También eliminó las intervenciones de los dioses, y aunque el mismo Baricco dice que sacarlos del texto "no es un buen sistema para comprender la civilización homérica" explica que "me parece […] un sistema óptimo para recuperar esa historia, trayéndola hasta la órbita de las narraciones que nos son contemporáneas".

Confieso que levanté las cejas: ¿qué sería del Ciclo Artúrico sin la búsqueda del Grial, ese asunto en el que se mezclan tan sabrosamente las ideas paganas y el celo cristiano?

Baricco también intervino en el estilo: trató de "eliminar las asperezas arcaicas que nos alejan del corazón de las cosas". ¡Oiga! Algunas de esas asperezas arcaicas ¿no son precisamente aquello que revela, como alumbradas por relámpagos, las diferencias en el tiempo y el espacio que nos separan de Homero, y que resaltan por contraste, nuestras semejanzas?

Pues Baricco no se detiene allí. En lugar de que sea el poeta quien narre la tragedia troyana, divide el poema en monólogos.
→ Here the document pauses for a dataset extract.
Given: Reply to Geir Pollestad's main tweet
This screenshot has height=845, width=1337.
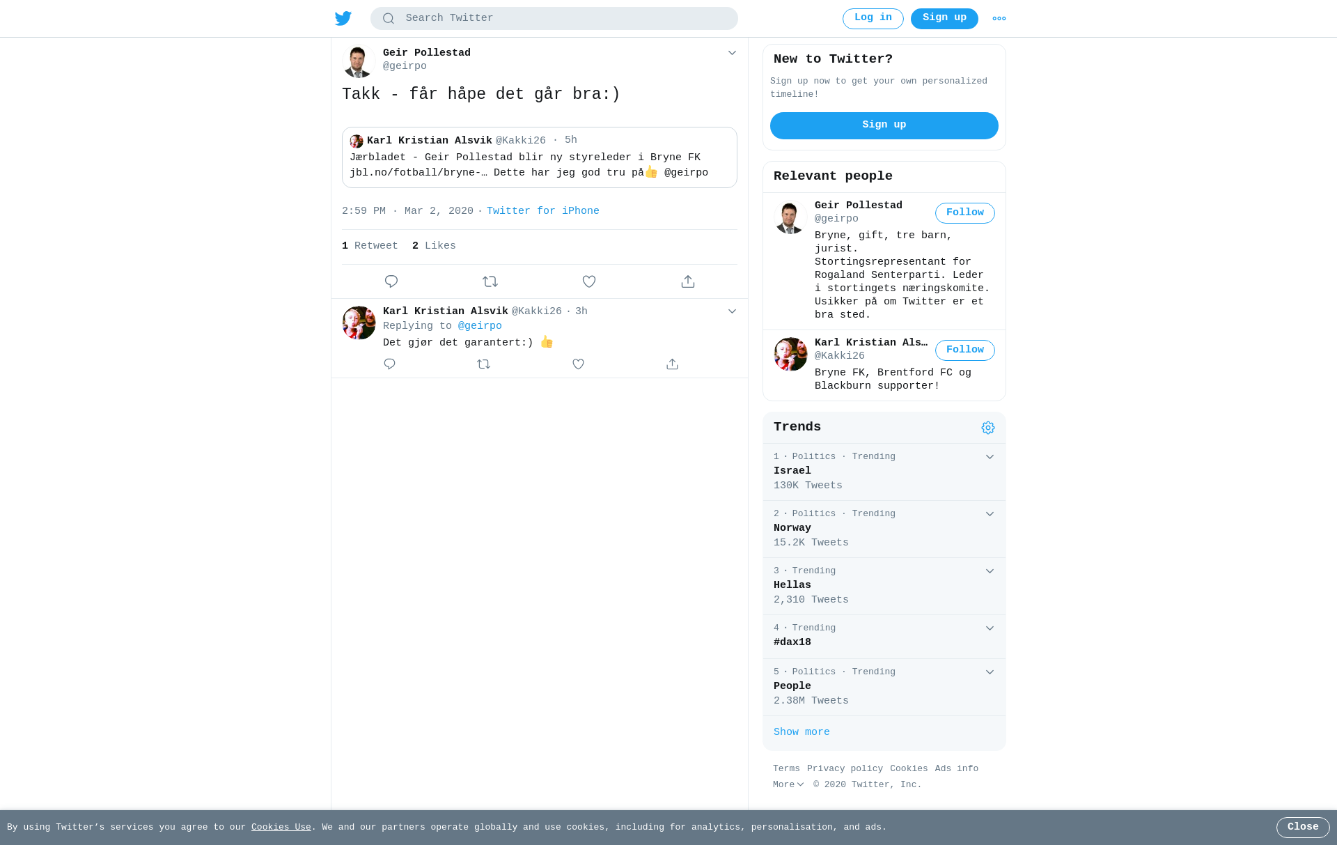Looking at the screenshot, I should click(391, 281).
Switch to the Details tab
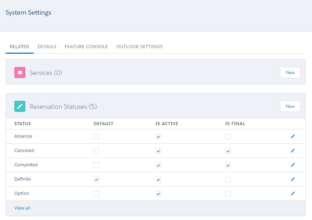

Así, Criseida y Tersites, por ejemplo, a quien no se me hubiera ocurrido interrogar, son los primeros personajes que nos cuentan qué sucede en las costas de Troya. Además, Baricco confiesa que añadió algunas líneas al texto y un final: la caída de Troya, el recurso del caballo, etcétera, que como recordará el lector, ya no están en la Ilíada, sino en la Odisea, más precisamente en el canto VIII, en el que un poeta las narra frente a Ulises en la corte de los feacios.

Baricco admite que no sabe si se perdió algo de fuerza homérica en el resultado. Afirma que Borges se habría frotado las manos con la idea de esta extraña Ilíada que ya se traduce a decenas de idiomas, y que se reescribió con el fin de ser leída en la radio. En Las versiones homéricas, el indispensable ensayo de Borges (me imagino releído muchas veces por Baricco) sobre la traducción de la Ilíada y la Odisea, Borges nos advierte sobre una dificultad categórica: "la de saber lo que pertenece al poeta y lo que pertenece al lenguaje. En el caso privativo de Homero […] a esa dificultad feliz debemos la posibilidad de tantas versiones, todas sinceras, genuinas y divergentes".

Creo que este, precisamente, es el maravilloso resultado del experimento de Baricco. Esta Ilíada, sin dioses y sin Homero, es un amoroso homenaje que informa y guía al lector contemporáneo. No puede sustituir a las traducciones más literales que nos han acompañado, pero es una conversación deliciosa sobre el más vigente de los poemas de la antigüedad clásica. Una belleza.